O Sol anda muito calmo, e cientistas acham que vem uma Era do Gelo por aí



Entretanto, durante o mês de junho, o Sol simplesmente deixou de apresentar qualquer atividade em duas ocasiões, uma no início do mês, quando sua superfície permaneceu totalmente livre de manchas solares por quatro dias, e a outra agora, no final de junho.

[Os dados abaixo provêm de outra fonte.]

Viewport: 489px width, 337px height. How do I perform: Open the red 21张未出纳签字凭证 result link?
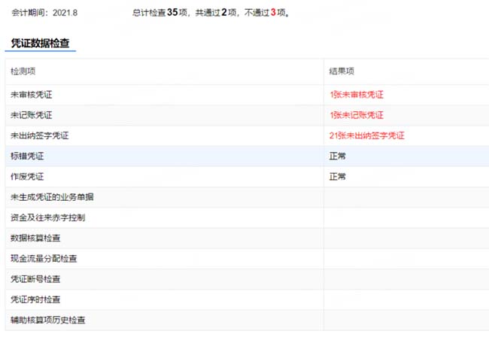pyautogui.click(x=366, y=135)
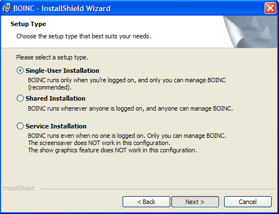Enable the Service Installation radio button
279x214 pixels.
pos(20,126)
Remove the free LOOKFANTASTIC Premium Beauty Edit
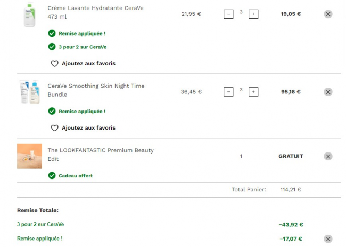The height and width of the screenshot is (247, 346). (328, 156)
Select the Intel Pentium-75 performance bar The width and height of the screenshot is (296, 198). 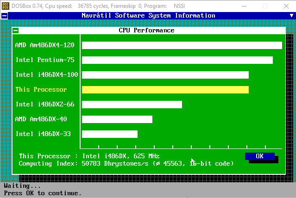[x=177, y=60]
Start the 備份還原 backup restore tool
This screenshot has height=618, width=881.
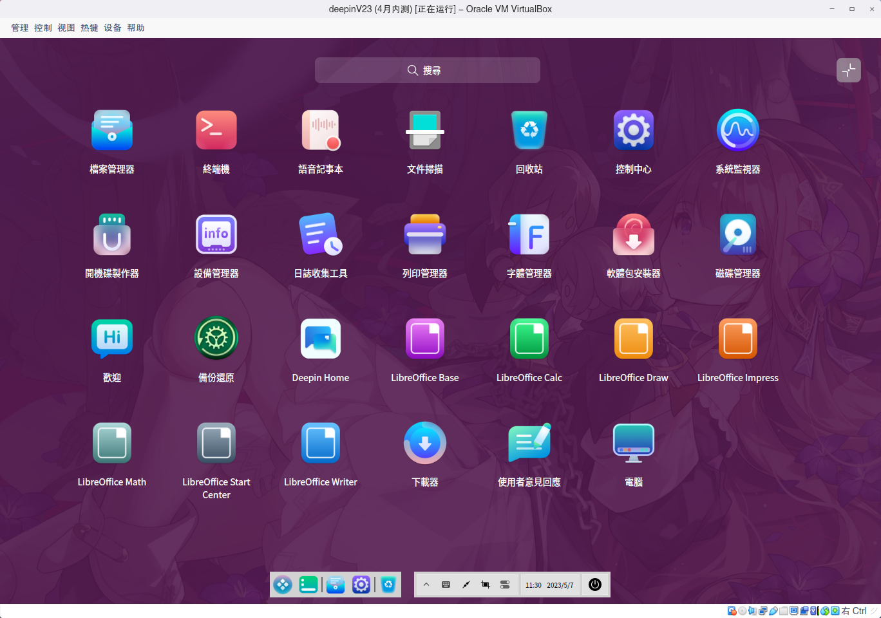click(216, 339)
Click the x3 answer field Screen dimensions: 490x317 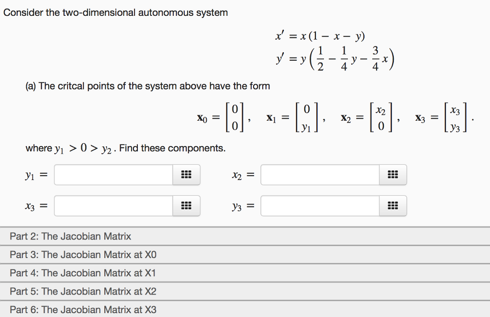[112, 205]
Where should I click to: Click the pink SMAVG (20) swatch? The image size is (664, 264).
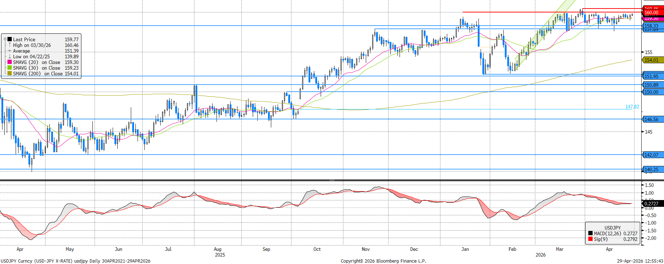coord(10,62)

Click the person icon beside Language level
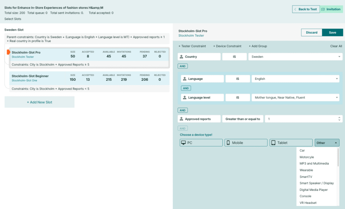click(x=185, y=98)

De acordo com o pessoal do portal Astronomy Now, o último período de inatividade longo desse jeito aconteceu em 2011, e tudo indica que o Sol pode estar entrando no que os astrônomos chamam de “mínimo solar”.

Ciclo solar

O ciclo solar, como você deve saber, tem duração de, em média, 11 anos, e os períodos de maior e menor atividade são conhecidos como máximo e mínimo solar, respectivamente. Durante a fase mais ativa, o normal é que surja um número elevado de manchas na superfície da estrela — e, evidentemente, elas se diminuem nas fases mais calmas, e a fotosfera se torna estável.

                       Máximos e mínimos são normais e fazem parte do Ciclo Solar

Com o início do mínimo solar, o Sol ficará tranquilinho e livre de manchas durante dias, semanas e, depois, por meses inteiros, e o ápice dessa fase deve acontecer por volta dos anos 2019 e 2020. Todo esse processo é normal e vem sendo registrado detalhadamente desde 1755, o que significa que estamos em pleno Ciclo 24. E o que tudo isso tem a ver com a possibilidade de que uma Era do Gelo chegue por aí?

Frioooo

Segundo o Astronomy Now, o máximo solar do atual ciclo aconteceu em abril do ano passado — e ele chamou bastante a atenção dos astrônomos por apresentar uma atividade bem abaixo da esperada. Na verdade, os cientistas notaram que essa fase teve o menor número de manchas solares desde que os ciclos começaram a ser registrados, lá no século 18.

                      Olha o Sol, completamente sem manchinhas

Isso, de acordo com os especialistas, pode indicar que nós podemos estar prestes a entrar em uma mini Era do Gelo — ainda bem que é só mini! Conforme explicaram, da última vez que a nossa estrela apresentou um período de inatividade tão pronunciado, teve origem aqui na Terra o que ficou conhecido como “Mínimo de Maunder”.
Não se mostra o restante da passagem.